Friday, July 27, 2012

CERTEZA


" - Estava à tua espera - disse-lhe Encarnação. - Ajuda-me a vestir porque vou morrer hoje.
Aninha não achou nada que dizer porque a viu exactamente como quando era ainda uma criança e se ria das coisas que assustavam os outros. Pareceu-lhe que o vulto de Encarnação se recompunha, ao mesmo tempo que diminuía de tamanho e que os seus cabelos ganhavam cor, emoldurando um rosto frágil, infantil. Viu-a fugir no tempo, transformar-se em bebé e enfim desaparecer. Depois abriu os olhos e encarou a irmã que lhe sorria.
- É então isso a morte?  - perguntou.
- Não é bem isso - disse Encarnação. - Mas é igualmente muito consolador.
Procuraram no armário um vestido de baile que Encarnação fizera para estrear aos vinte anos mas que nunca tivera ocasião de usar. Era um vestido rosa muito claro, enfeitado nas mangas com miosótis de organza. Mas quando lhe tocaram desfez-se numa brisa que cheirava a bolor.
Encarnação ergueu os ombros, resignada. Apanhou o cabelo e vestiu uma bata de riscado cinzento. Depois deitou-se sobre a cama e suspirou.

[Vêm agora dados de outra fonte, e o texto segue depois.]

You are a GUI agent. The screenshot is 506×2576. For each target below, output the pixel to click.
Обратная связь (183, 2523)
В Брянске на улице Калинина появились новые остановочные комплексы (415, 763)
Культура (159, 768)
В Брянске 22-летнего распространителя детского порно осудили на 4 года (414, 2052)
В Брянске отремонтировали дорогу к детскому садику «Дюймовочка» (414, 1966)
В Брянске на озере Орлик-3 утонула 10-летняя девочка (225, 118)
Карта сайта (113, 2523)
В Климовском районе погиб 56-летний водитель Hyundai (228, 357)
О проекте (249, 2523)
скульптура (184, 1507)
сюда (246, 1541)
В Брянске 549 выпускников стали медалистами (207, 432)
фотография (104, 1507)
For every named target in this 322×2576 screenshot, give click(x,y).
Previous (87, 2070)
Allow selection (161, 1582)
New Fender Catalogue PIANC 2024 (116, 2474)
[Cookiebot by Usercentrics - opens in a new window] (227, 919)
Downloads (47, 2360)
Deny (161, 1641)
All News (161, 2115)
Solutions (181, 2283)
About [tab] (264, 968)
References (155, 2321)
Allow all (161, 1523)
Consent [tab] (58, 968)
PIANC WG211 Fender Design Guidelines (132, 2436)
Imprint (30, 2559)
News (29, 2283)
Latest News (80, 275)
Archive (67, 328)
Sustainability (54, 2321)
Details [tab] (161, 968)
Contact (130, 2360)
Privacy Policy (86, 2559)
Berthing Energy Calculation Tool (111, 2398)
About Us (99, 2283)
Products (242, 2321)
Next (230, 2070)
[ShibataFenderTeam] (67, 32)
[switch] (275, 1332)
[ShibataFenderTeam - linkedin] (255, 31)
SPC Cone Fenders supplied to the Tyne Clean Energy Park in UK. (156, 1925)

- Antes que passe a chuva, eu já terei partido. Não chames a Luísa. Incomodar-me-ia muito ver chorar. Dá tempo a que eu me afaste.

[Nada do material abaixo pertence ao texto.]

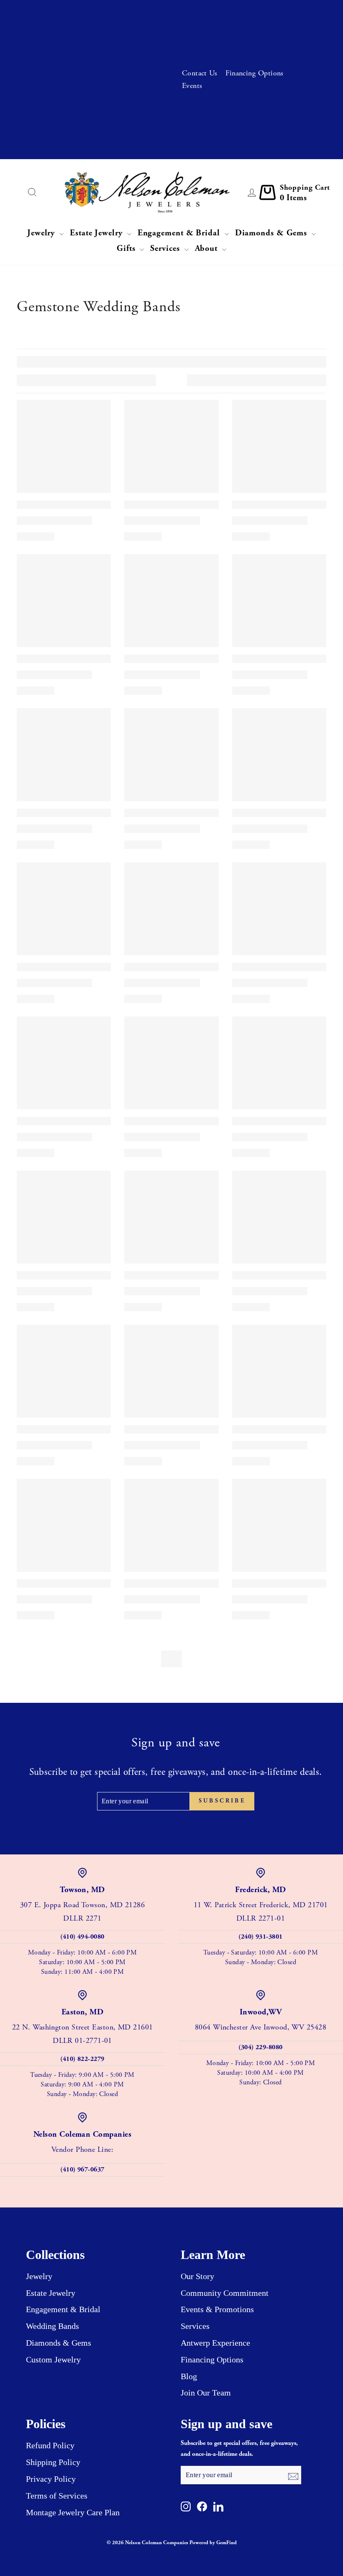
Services (166, 248)
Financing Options (254, 73)
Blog (189, 2376)
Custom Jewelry (53, 2359)
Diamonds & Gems (272, 233)
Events (192, 85)
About (207, 248)
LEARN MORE (137, 81)
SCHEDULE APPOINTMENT (115, 31)
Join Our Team (206, 2392)
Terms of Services (56, 2495)
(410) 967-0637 (82, 2169)
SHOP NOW (141, 144)
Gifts (127, 248)
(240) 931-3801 (260, 1936)
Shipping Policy (53, 2462)
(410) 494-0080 (82, 1936)
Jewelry (42, 233)
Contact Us (200, 73)
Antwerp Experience (215, 2342)
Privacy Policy (51, 2478)
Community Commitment (225, 2293)
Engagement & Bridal (180, 233)
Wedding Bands (52, 2326)
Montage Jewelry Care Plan (73, 2512)
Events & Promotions (217, 2309)
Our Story (197, 2276)
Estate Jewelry (97, 233)
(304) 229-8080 (260, 2047)
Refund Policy (50, 2445)
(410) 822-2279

Pegou na mão de Aninha, fez um jeito mimado.
- Para ser franca, achei que isto da vida não tem ponta por onde se lhe pegue - disse, piscando o olho. Descaiu a cabeça para o lado direito e começou a arrefecer."
Hélia Correia, O Número dos Vivos, 2ª ed., Lisboa: Relógio D'Água, 1997, pp. 74-75.